After all of this — five providers, custom picker, title management, real folder migration with backups — I looked at the project and noticed how little of Simon’s original transcript-rendering code I was actually exercising day-to-day. cad json, cad all, cad web are all still there, unchanged from upstream, but they’re the third-most-used commands behind the picker.

The metadata still said the tool was “for converting Claude Code session files to HTML.” It was, but it had also quietly become the default way I navigate any agent session. Naming the binary cct after claude-code-transcripts stopped describing what it did.

So I renamed it. The new name is cadCoding Agent Driver. Three letters, tab-completes uniquely against claude, free both on the user’s PATH and on the GitHub namespace (PyPI’s cad is taken, but I’m not publishing there). Detached the project metadata from the fork — updated URLs in pyproject.toml, rewrote the README around the session-manager framing, kept Simon’s authorship credit on the HTML-rendering code. LICENSE unchanged. The git history is preserved at the new repo.
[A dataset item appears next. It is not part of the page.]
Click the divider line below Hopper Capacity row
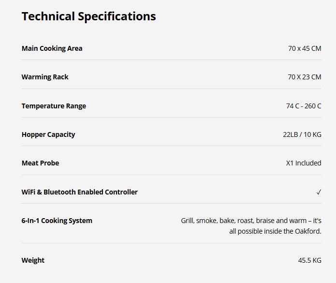 [172, 146]
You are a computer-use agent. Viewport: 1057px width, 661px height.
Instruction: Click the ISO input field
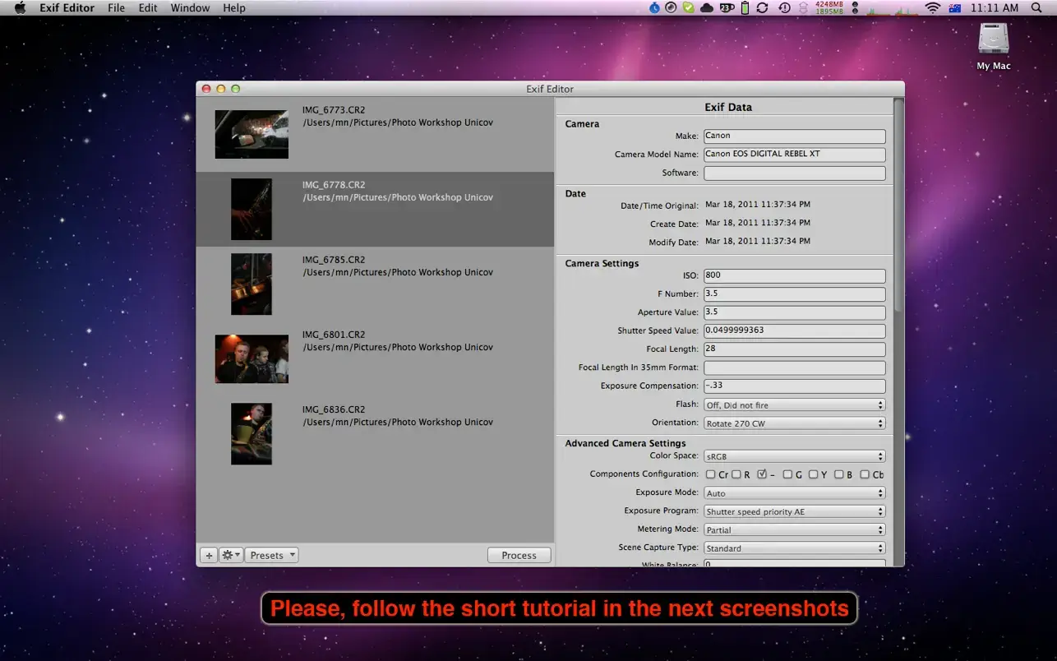(794, 276)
The original fork — ekinertac/claude-code-transcripts — is still on GitHub as a fork in the technical-relationship sense. The tool inside it is cad. I’ll detach the GitHub fork-network label when I get around to it. Both repos point at the same code; the new one’s just at a name that matches what it does.

What I’m taking from this

A few things have crystalized for me across writing both posts:

The cost of adapting tools to your exact workflow is now an afternoon. I wrote in Part 1 that this was the natural endpoint of using AI to code. After another month of working on this, I think it goes further: the limiting factor isn’t writing the code, it’s having a clear enough picture of the workflow you want. The cad design changed three times in the past month, and each rewrite was a few hours’ worth of code. The actual hard part was each “wait, what am I really trying to do?”

Sidecar overrides are a great starting point and an insufficient ending point. The cwd-override sidecar I built first was a perfectly correct solution to half the problem. When I needed the other half — claude --resume actually finding the sessions — there was no shortcut around touching agent files. With backups, atomic writes, and a confirmation prompt, the destructive path was fine. But I had to walk through the chain of “but does X work for it?” four times before getting there.
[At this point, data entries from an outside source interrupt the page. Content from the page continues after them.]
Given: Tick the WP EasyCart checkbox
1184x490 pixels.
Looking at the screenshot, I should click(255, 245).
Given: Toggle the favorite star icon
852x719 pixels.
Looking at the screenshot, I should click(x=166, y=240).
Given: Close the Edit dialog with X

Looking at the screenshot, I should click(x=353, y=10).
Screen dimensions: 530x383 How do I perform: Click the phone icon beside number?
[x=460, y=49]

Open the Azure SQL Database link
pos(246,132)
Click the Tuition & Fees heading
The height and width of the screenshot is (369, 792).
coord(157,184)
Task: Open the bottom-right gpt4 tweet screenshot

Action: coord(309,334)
A fork can stop being a fork without you noticing. I’d been adding features for weeks before I clocked that I was building a different tool with Simon’s original tool nested inside it. The rename felt almost ceremonial when it finally happened. The code wasn’t really changed; just the framing.

The whole thing is at github.com/ekinertac/cad now. Same caveat as last time: there are bits worth lifting and bits that only make sense on my machine. The multi-agent grouping by cwd is probably the most generally-useful idea in here. The project rename with the four-dir migration is the most useful destructive operation I’ve ever built — but read the blog post about hooks before running it on a project whose claude session is live, because moving the JSONL claude is actively writing to is its own kind of cursed.

Two months ago this was a CSS rewrite and a session deduper. Now it’s a five-agent session manager I run more often than claude itself. Different tool. Same starting point.